Supplied records:
_ _ _

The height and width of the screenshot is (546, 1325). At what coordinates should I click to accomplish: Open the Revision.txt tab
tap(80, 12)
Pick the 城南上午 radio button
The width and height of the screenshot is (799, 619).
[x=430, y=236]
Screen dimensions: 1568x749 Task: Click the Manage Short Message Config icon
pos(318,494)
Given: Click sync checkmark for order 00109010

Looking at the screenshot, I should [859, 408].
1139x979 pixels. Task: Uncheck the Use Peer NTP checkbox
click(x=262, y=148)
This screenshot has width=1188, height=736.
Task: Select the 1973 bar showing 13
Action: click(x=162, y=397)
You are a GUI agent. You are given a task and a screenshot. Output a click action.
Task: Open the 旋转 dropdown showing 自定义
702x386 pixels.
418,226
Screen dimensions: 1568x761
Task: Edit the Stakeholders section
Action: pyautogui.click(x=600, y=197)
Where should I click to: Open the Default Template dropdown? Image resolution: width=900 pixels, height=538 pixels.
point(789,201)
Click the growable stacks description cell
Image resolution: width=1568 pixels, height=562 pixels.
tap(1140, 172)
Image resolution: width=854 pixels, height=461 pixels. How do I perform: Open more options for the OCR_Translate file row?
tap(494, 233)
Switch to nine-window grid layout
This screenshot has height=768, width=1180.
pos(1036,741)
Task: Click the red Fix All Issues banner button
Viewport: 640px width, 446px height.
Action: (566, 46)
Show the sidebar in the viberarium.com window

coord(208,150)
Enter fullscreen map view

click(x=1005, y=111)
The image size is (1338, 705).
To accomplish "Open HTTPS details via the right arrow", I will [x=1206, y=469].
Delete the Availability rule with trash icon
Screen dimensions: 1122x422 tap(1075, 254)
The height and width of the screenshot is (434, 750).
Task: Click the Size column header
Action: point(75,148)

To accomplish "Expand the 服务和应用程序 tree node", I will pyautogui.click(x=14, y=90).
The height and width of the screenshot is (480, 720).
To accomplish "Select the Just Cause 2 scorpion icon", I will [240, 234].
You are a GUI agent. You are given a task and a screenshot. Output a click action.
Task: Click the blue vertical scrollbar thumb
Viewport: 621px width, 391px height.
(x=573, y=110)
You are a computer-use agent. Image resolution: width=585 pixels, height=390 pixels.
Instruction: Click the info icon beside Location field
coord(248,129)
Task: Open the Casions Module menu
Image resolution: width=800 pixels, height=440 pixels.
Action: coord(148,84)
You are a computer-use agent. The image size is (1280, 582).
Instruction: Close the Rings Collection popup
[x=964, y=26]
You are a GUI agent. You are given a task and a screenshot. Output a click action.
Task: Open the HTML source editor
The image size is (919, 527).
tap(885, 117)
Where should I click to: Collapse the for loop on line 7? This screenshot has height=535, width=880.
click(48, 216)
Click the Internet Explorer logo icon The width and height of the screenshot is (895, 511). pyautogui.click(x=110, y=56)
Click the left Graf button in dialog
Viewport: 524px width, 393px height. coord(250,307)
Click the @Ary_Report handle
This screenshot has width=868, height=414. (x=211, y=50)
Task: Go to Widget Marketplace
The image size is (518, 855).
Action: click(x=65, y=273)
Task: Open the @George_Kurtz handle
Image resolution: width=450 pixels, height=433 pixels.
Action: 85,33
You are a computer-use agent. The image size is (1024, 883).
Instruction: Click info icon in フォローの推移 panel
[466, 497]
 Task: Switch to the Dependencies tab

_ _ _

The full set of records above must be reproduced exactly in the reply.

The height and width of the screenshot is (546, 1325). At what coordinates should I click to accomplish: Open the Revision.txt tab
tap(80, 12)
Pick the 城南上午 radio button
The width and height of the screenshot is (799, 619).
[x=430, y=236]
Screen dimensions: 1568x749 Task: Click the Manage Short Message Config icon
pos(318,494)
Given: Click sync checkmark for order 00109010

Looking at the screenshot, I should [859, 408].
1139x979 pixels. Task: Uncheck the Use Peer NTP checkbox
click(x=262, y=148)
This screenshot has width=1188, height=736.
Task: Select the 1973 bar showing 13
Action: click(x=162, y=397)
You are a GUI agent. You are given a task and a screenshot. Output a click action.
Task: Open the 旋转 dropdown showing 自定义
702x386 pixels.
418,226
Screen dimensions: 1568x761
Task: Edit the Stakeholders section
Action: pyautogui.click(x=600, y=197)
Where should I click to: Open the Default Template dropdown? Image resolution: width=900 pixels, height=538 pixels.
point(789,201)
Click the growable stacks description cell
Image resolution: width=1568 pixels, height=562 pixels.
tap(1140, 172)
Image resolution: width=854 pixels, height=461 pixels. How do I perform: Open more options for the OCR_Translate file row?
tap(494, 233)
Switch to nine-window grid layout
This screenshot has height=768, width=1180.
pos(1036,741)
Task: Click the red Fix All Issues banner button
Viewport: 640px width, 446px height.
Action: (566, 46)
Show the sidebar in the viberarium.com window

coord(208,150)
Enter fullscreen map view

click(x=1005, y=111)
The image size is (1338, 705).
To accomplish "Open HTTPS details via the right arrow", I will [x=1206, y=469].
Delete the Availability rule with trash icon
Screen dimensions: 1122x422 tap(1075, 254)
The height and width of the screenshot is (434, 750).
Task: Click the Size column header
Action: point(75,148)

To accomplish "Expand the 服务和应用程序 tree node", I will pyautogui.click(x=14, y=90).
The height and width of the screenshot is (480, 720).
To accomplish "Select the Just Cause 2 scorpion icon", I will [240, 234].
You are a GUI agent. You are given a task and a screenshot. Output a click action.
Task: Click the blue vertical scrollbar thumb
Viewport: 621px width, 391px height.
(x=573, y=110)
You are a computer-use agent. Image resolution: width=585 pixels, height=390 pixels.
Instruction: Click the info icon beside Location field
coord(248,129)
Task: Open the Casions Module menu
Image resolution: width=800 pixels, height=440 pixels.
Action: coord(148,84)
You are a computer-use agent. The image size is (1280, 582).
Instruction: Close the Rings Collection popup
[x=964, y=26]
You are a GUI agent. You are given a task and a screenshot. Output a click action.
Task: Open the HTML source editor
The image size is (919, 527).
tap(885, 117)
Where should I click to: Collapse the for loop on line 7? This screenshot has height=535, width=880.
click(48, 216)
Click the Internet Explorer logo icon The width and height of the screenshot is (895, 511). pyautogui.click(x=110, y=56)
Click the left Graf button in dialog
Viewport: 524px width, 393px height. coord(250,307)
Click the @Ary_Report handle
This screenshot has width=868, height=414. (x=211, y=50)
Task: Go to Widget Marketplace
The image size is (518, 855).
Action: click(x=65, y=273)
Task: Open the @George_Kurtz handle
Image resolution: width=450 pixels, height=433 pixels.
Action: 85,33
You are a computer-use agent. The image size is (1024, 883).
Instruction: Click info icon in フォローの推移 panel
[466, 497]
 Task: Switch to the Dependencies tab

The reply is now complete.